My third task is that when the header/title text on the page is change to different sizes, the submenus are not dynamically position; they are set to a constant number of pixels. If we change the text size from one to another, we also have to change the fixed position of the submenus. By doing that, we have to go into the menu.css and change this part of the code to the correct number of pixels.


I had trouble doing the final task for this example, is to make the submenu tabs highlight people are viewing that submenu. I did a little research using Google.com to search up any useful implementation of that kind. They had some, but did not work out in the menu bar. A little Java Scripting would be helpful in the future; if possible we can use it for the Devcathlon system.

Had this handy dandy book on the side:


Here are the files that I modify and used, the ten tabs can only be view on test-menu3.java (because that was the page that I modify and did not add to test-menu1.java and test-menu2.java): http://sites.google.com/site/phillipkhlau/files/wicket-example05-phillipkhlau-1.0.318.zip

Monday, March 9, 2009

Devcathlon: Regular Events

This week we are continuing our work on the Devcathlon system. This week, we are working on regular events(http://code.google.com/p/hackystat-ui-devcathlon/wiki/Events). We are also partner up with a fellow classmate to work on this week’s event.

I am partner up with fellow classmate, R. Raqueno. The event we are working on is ‘Keep The Repository Clean,’ there are two wakeup intervals to that event, the first one is waking up every 60 minutes to check if there are any failed builds during that 60 minutes range. The second one is waking up every 24 hours to check if there are any successfully builds during that 24 hours period.

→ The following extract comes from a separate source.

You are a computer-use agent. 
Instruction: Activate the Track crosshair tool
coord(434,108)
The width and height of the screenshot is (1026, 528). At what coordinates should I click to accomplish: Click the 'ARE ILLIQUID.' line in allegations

So I am working on the first part of this two-part event. ‘Keep the Repository Clean Hourly,’ event where it will check the continuous integration service (Hudson) every 60 minutes intervals and see if there was any failed builds. If there is a failed build during that check, then it will deduct five points for that team. My part of the event was simply and easy to implement. I re-used my code from a previous event I did ‘Pass the Build,’ added couple of lines so it checks for continuous integration builds instead of regular builds. I also did some test cases to check if the code and scoring is working properly.

I did not run into problems when coding for this event. I did run into problems when I was running automated error detection tools (Emma, JUnit, FindBugs). I forgot what the error was, because it did not happen after a couple of tries. I do not think it is a heap overload error, because it was corrected by the professor, so I do not know what it was. I try to reproduce the error as I am writing this entry, but I am unsuccessful in producing the error again.